- EUR/USD keeps rebound from monthly low, edges higher of late.
- Hawkish Fed, Evergande news and stimulus hopes underpin risk-on mood.
- DXY part ways from Treasury yields, struggles after the heaviest fall in a month.
- German IFO figures, US New Home Sales and Fedspeak will decorate the calendar, risk catalysts are the key.
EUR/USD grinds higher around 1.1745 following the heaviest daily jump in six weeks during early Friday.
The major currency pair cheered downbeat US dollar performance, amid upbeat sentiment, the previous day. However, a lack of major data/events confines the quote’s latest moves.
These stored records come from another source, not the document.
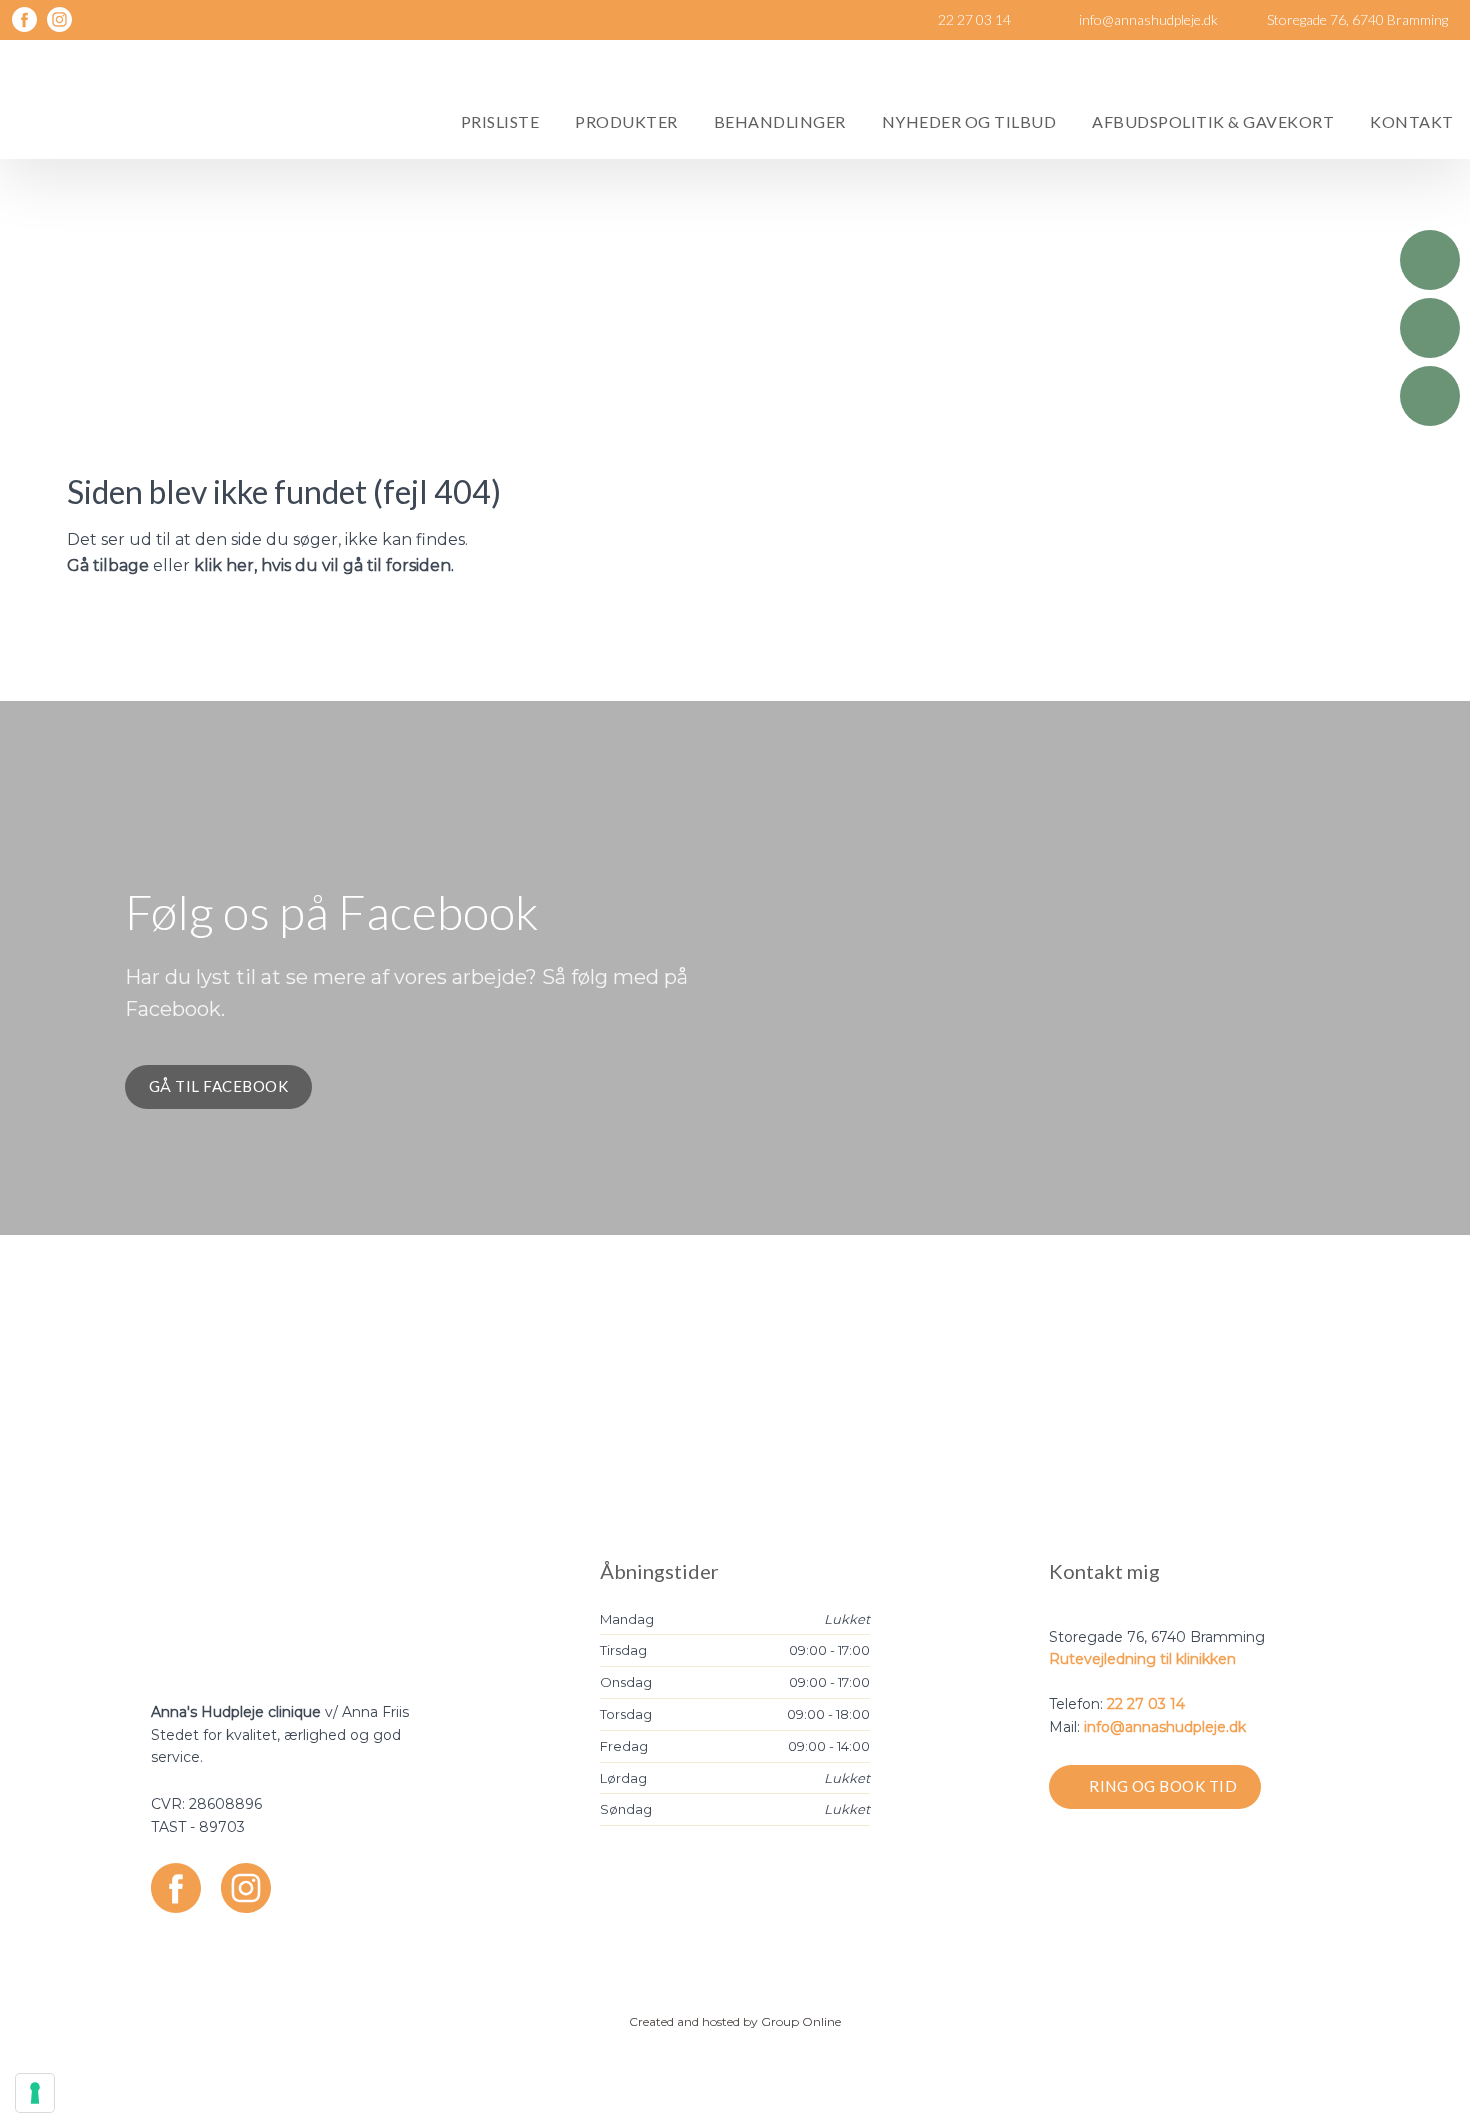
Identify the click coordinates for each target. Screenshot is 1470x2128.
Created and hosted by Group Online (735, 2021)
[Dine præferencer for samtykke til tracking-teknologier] (35, 2093)
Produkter (626, 121)
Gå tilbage (108, 565)
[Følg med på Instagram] (59, 19)
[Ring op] (1430, 260)
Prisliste (500, 121)
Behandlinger (780, 121)
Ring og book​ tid (1163, 1786)
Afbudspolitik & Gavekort (1213, 121)
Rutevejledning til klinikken (1142, 1659)
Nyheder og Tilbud (969, 121)
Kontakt (1412, 121)
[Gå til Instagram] (246, 1888)
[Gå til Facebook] (176, 1888)
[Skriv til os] (1430, 328)
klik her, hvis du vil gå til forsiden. (324, 565)
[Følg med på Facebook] (24, 19)
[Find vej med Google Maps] (1430, 396)
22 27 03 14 (1146, 1704)
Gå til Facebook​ (219, 1086)
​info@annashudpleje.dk (1165, 1727)
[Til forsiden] (137, 99)
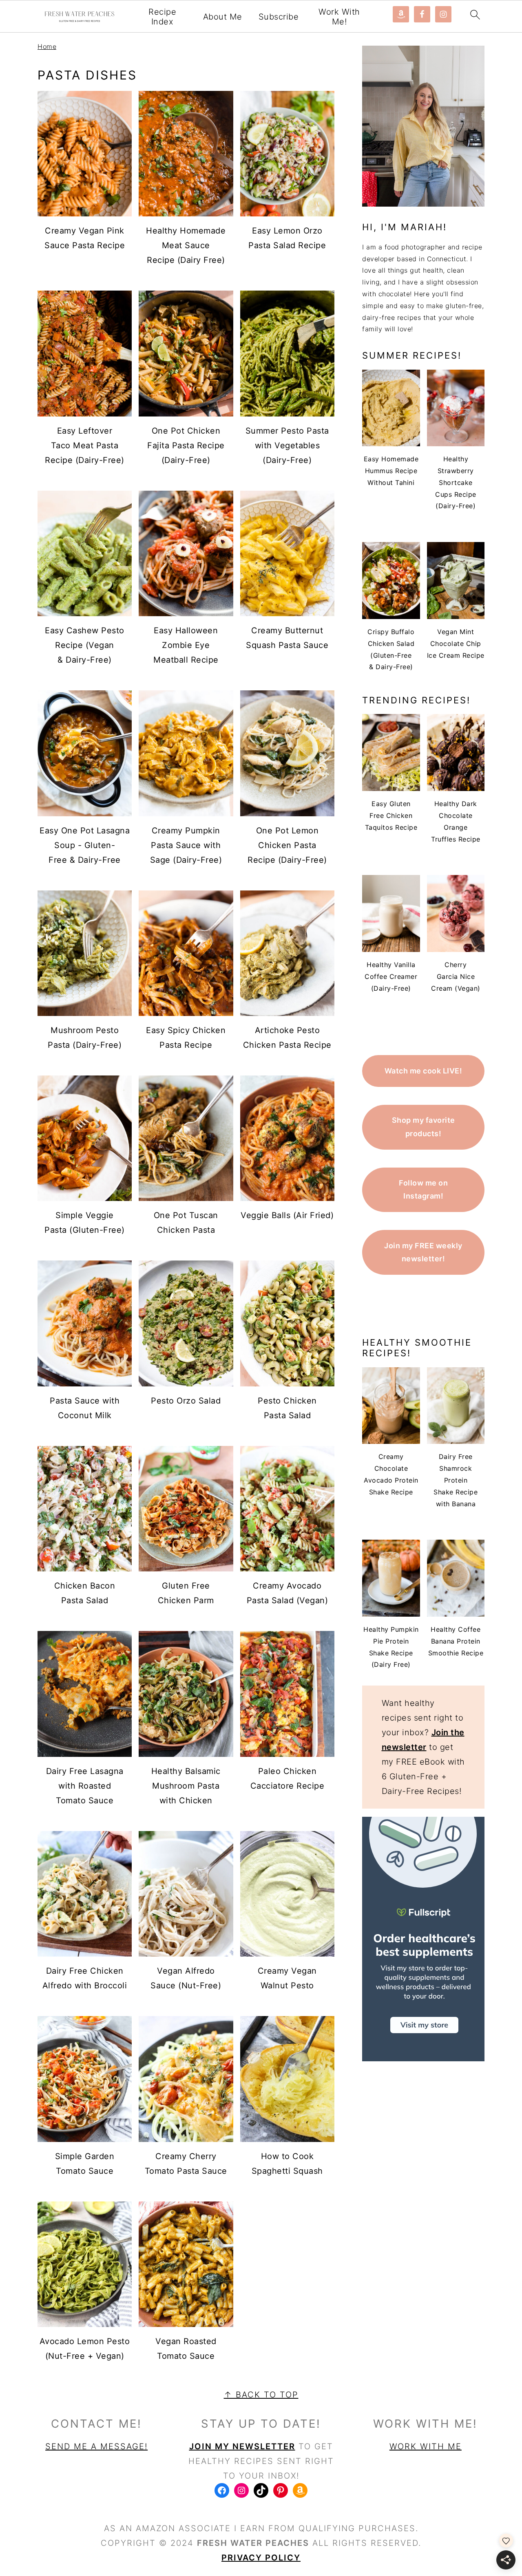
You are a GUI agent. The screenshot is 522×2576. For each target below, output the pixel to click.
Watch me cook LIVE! (423, 1071)
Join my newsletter (242, 2446)
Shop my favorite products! (423, 1126)
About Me (222, 17)
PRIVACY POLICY (261, 2558)
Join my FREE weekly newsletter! (423, 1252)
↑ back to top (261, 2395)
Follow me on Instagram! (423, 1189)
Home (47, 46)
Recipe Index (162, 16)
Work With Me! (339, 16)
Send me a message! (96, 2446)
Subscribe (279, 17)
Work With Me (425, 2446)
That said, China’s Evergrande is up for the scheduled coupon payment and the latest restructuring also needs justification, which in turn pokes the market’s optimism. Also, pre-data cautious mood and a rethink over the Fed’s hawkish play tame the EUR/USD by the press time.
Even so, the Fed’s rate hike and tapering signals, coupled with Chinese help to Evergrande and progress over the US $3.5 trillion stimulus, keep the pair buyers hopeful.
Amid these plays, the US 10-year Treasury yields refresh 11-week top to 1.43%, following the heaviest daily jump since February. Further, the S&P 500 Futures rise 0.15% intraday during the three-day rebound at the latest.
While German IFO data for September will be the immediate catalyst for the EUR/USD prices, US New Home Sales for August, expected 0.7M versus 0.708M prior, will direct the quote afterward. A slew of Federal Reserve (Fed) speakers, including Chairman Jerome Powell, are slated for speeches during Friday, likely making the dull active going forward. Above all, risk catalysts are the key to follow while expecting a calmer end to the volatile week.
Technical analysis
Although oversold RSI triggered a heavy rebound of the EUR/USD prices from the lowest levels since August 20, the bulls need validation from a three-week-old downward sloping trend line and 50-DMA, around 1.1790. Also challenging the run-up are the bearish MACD signals and recently steady RSI. Hence, the quote is likely to ease towards short-term horizontal support near 1.1700.